* _Document section_
*** Block opens ***

Diabetic Retinopathy

Written by Carmella Wint | Published on July 25, 2012
Medically Reviewed by Peggy Pletcher, MS, RD, LD, CDE on April 21, 2014

What Is Diabetic Retinopathy?

Diabetic retinopathy is a condition that occurs as a result of damaged blood vessels of the retina in people who have diabetes. Diabetic retinopathy can develop whether you have type 1 or type 2 diabetes. While you may start out with only mild vision problems, you can eventually go blind. Untreated diabetic retinopathy is one of the most common causes of blindness in the United States. It is also the most common disease of the eye in diabetics.

What Are the Types of Diabetic Retinopathy?

Early Diabetic Retinopathy

Early diabetic retinopathy may also be known as nonproliferative diabetic retinopathy (NPDR). It is called “nonproliferative” because during the early stages of diabetic retinopathy the eye does not make new blood vessels. During early retinopathy, damaged blood vessels often leak blood and fluid into the eye. In some cases, the center of the retina, or macula, begins to swell. This causes a condition called macular edema.

Advanced Diabetic Retinopathy

Advanced diabetic retinopathy is sometimes called proliferative diabetic retinopathy because this is the stage of retinopathy in which new blood vessels begin to grow within the retina. These new blood vessels are usually abnormal, and grow in the center of the eye.

*** Block closes ***

* _What you will do_
Rewrite the paragraph of the diabetic retinopathy article that begins "Early diabetic retinopathy may also be known" as a short bulleted list, keeping its main facts.

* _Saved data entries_

*** Block opens ***

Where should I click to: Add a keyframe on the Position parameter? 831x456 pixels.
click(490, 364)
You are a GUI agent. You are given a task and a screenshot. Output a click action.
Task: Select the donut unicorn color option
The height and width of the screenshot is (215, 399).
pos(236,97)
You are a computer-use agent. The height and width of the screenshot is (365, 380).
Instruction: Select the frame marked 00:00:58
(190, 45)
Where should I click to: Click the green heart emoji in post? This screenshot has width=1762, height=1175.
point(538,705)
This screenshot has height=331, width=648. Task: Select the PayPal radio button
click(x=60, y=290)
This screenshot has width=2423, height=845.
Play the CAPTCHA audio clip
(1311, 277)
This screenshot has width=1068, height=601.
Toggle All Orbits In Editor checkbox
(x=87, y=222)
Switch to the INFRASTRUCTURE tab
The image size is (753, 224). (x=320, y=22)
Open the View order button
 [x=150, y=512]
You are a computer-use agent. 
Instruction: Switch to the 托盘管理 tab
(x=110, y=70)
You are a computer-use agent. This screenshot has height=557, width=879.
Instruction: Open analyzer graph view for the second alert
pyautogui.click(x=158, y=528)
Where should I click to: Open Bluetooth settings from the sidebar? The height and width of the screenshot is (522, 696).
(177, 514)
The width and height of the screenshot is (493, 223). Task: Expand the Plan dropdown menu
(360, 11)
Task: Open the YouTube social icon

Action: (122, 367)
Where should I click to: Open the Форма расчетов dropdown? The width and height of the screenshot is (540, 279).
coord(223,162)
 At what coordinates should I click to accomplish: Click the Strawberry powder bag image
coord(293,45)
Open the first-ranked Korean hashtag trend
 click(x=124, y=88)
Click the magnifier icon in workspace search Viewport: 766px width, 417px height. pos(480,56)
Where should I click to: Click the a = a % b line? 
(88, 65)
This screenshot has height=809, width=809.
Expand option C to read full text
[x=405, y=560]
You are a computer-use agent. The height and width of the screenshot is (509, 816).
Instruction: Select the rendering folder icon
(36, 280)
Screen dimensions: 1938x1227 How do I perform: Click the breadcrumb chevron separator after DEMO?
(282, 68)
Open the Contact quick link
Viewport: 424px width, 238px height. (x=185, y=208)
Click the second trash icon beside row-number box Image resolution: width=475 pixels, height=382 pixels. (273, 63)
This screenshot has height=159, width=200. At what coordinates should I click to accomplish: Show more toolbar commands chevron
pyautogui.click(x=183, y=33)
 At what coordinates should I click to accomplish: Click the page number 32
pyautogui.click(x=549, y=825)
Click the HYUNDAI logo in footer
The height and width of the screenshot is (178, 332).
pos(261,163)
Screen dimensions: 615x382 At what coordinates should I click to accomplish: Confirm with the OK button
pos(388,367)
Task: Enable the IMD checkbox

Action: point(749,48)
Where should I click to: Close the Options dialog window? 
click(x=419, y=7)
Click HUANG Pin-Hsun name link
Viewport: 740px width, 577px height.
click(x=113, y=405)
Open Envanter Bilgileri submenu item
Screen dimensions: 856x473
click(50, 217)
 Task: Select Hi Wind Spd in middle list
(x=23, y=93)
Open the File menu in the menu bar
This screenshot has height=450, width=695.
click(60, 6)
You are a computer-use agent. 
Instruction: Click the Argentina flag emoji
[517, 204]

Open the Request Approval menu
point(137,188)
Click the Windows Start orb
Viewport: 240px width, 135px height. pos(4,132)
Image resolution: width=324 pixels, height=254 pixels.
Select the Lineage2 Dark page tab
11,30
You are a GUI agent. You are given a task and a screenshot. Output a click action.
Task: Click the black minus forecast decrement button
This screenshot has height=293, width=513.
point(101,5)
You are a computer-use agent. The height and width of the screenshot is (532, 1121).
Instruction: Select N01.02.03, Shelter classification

*** Block closes ***

* _The answer_
- Early diabetic retinopathy is also known as nonproliferative diabetic retinopathy (NPDR).
- It is called "nonproliferative" because the eye does not make new blood vessels in the early stages.
- Damaged blood vessels often leak blood and fluid into the eye.
- In some cases, the macula (the center of the retina) swells, causing macular edema.